**Records to process:**
============
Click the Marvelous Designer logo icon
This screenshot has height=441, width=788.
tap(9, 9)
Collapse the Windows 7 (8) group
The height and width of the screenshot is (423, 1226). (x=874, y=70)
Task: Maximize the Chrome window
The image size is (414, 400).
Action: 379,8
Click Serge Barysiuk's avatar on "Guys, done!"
============
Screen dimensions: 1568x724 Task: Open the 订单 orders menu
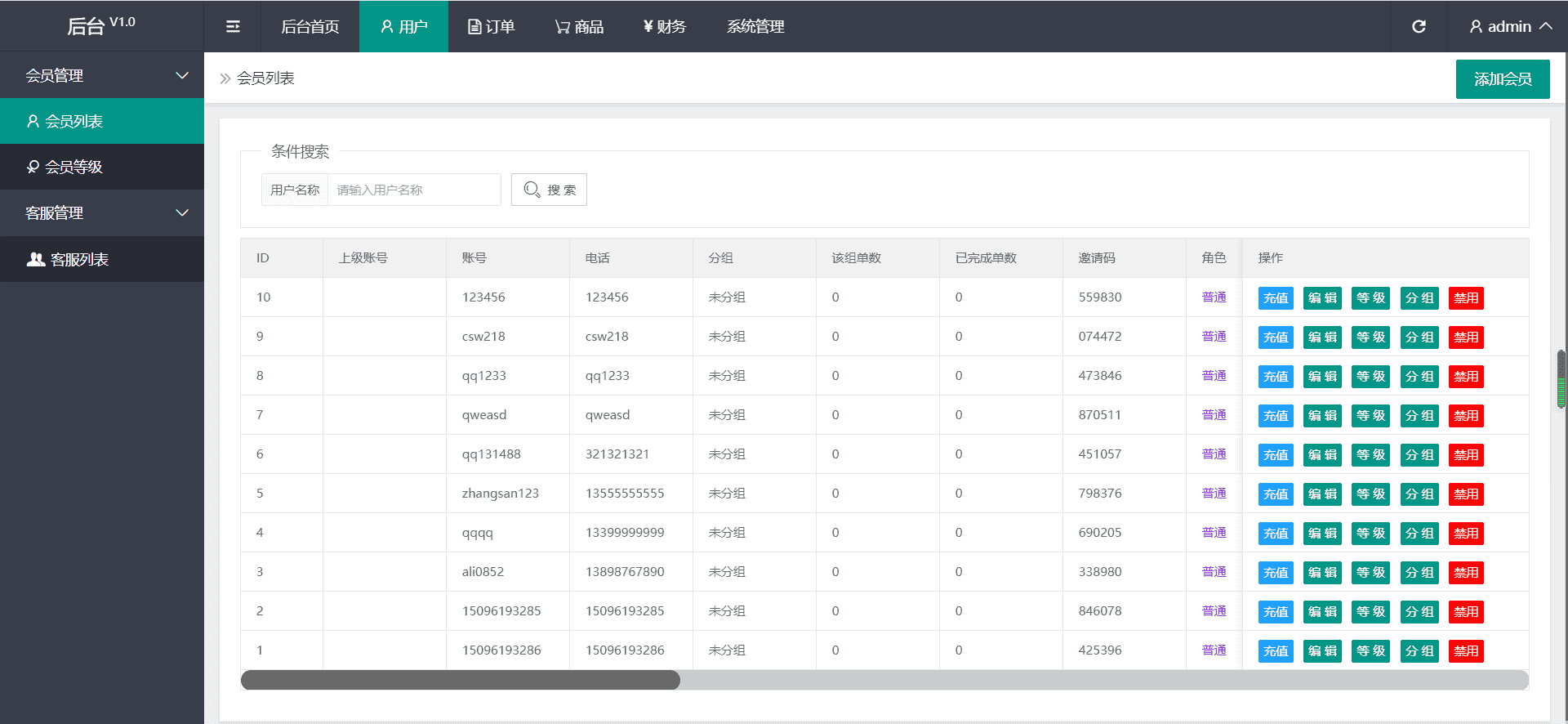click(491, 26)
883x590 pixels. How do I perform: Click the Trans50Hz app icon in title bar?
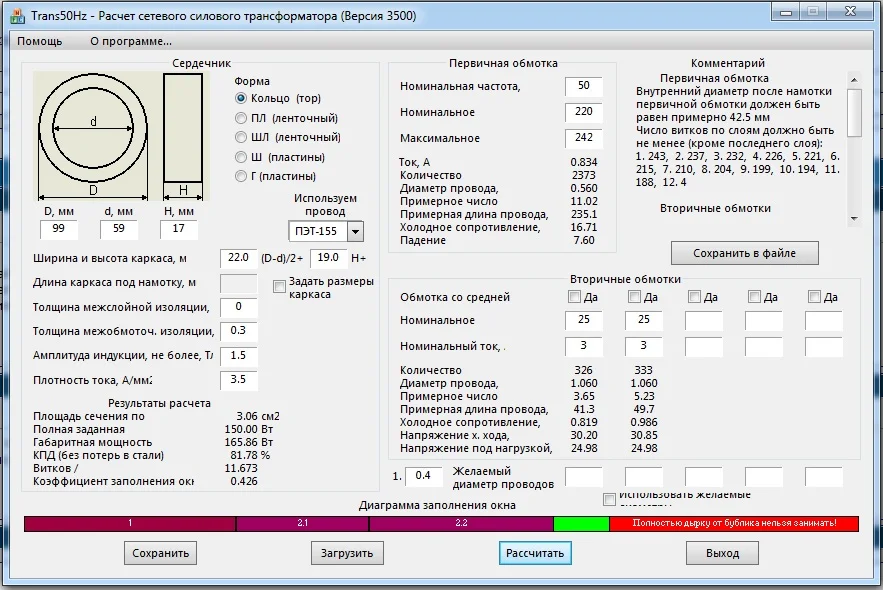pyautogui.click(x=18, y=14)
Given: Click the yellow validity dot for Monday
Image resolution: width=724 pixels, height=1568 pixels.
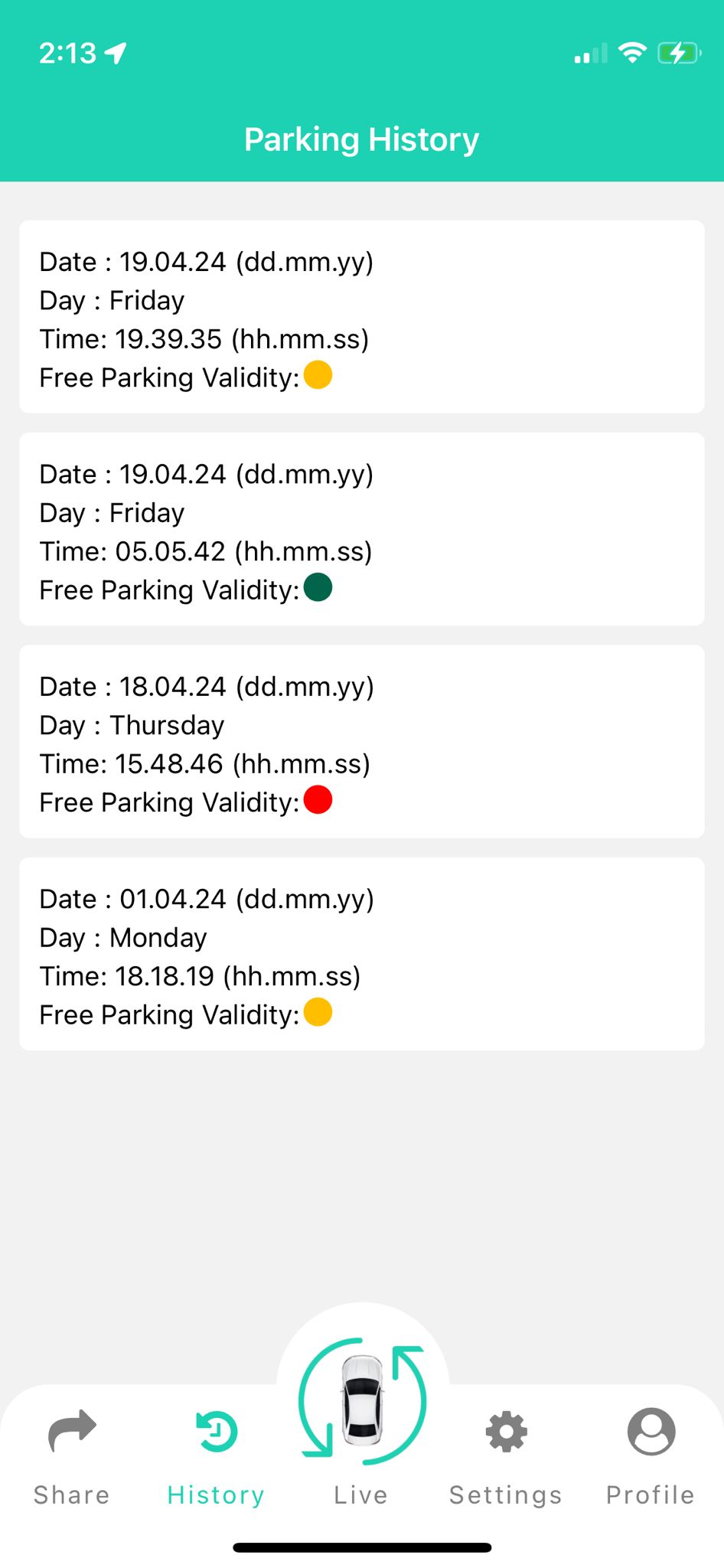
============
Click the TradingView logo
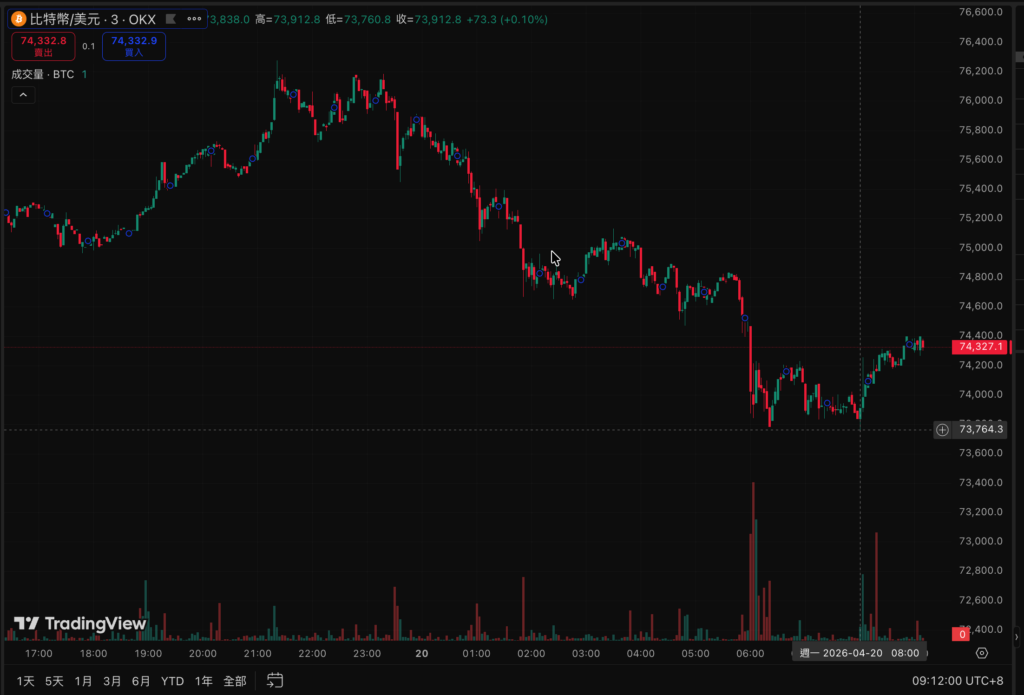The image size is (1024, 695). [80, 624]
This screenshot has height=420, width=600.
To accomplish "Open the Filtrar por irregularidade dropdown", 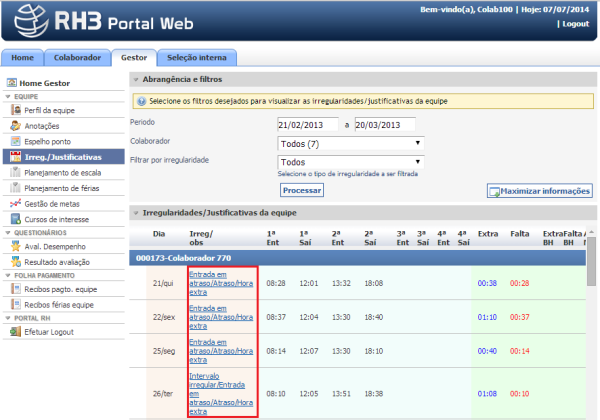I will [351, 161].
============
**Assigned task:** In the data above, which lines lie between the line with "The image size is (414, 400)." and the line with "Click Serge Barysiuk's", inclusive? Print those lines exactly and nothing else.

**Your solution:**
The image size is (414, 400).
Action: 379,8
Click Serge Barysiuk's avatar on "Guys, done!"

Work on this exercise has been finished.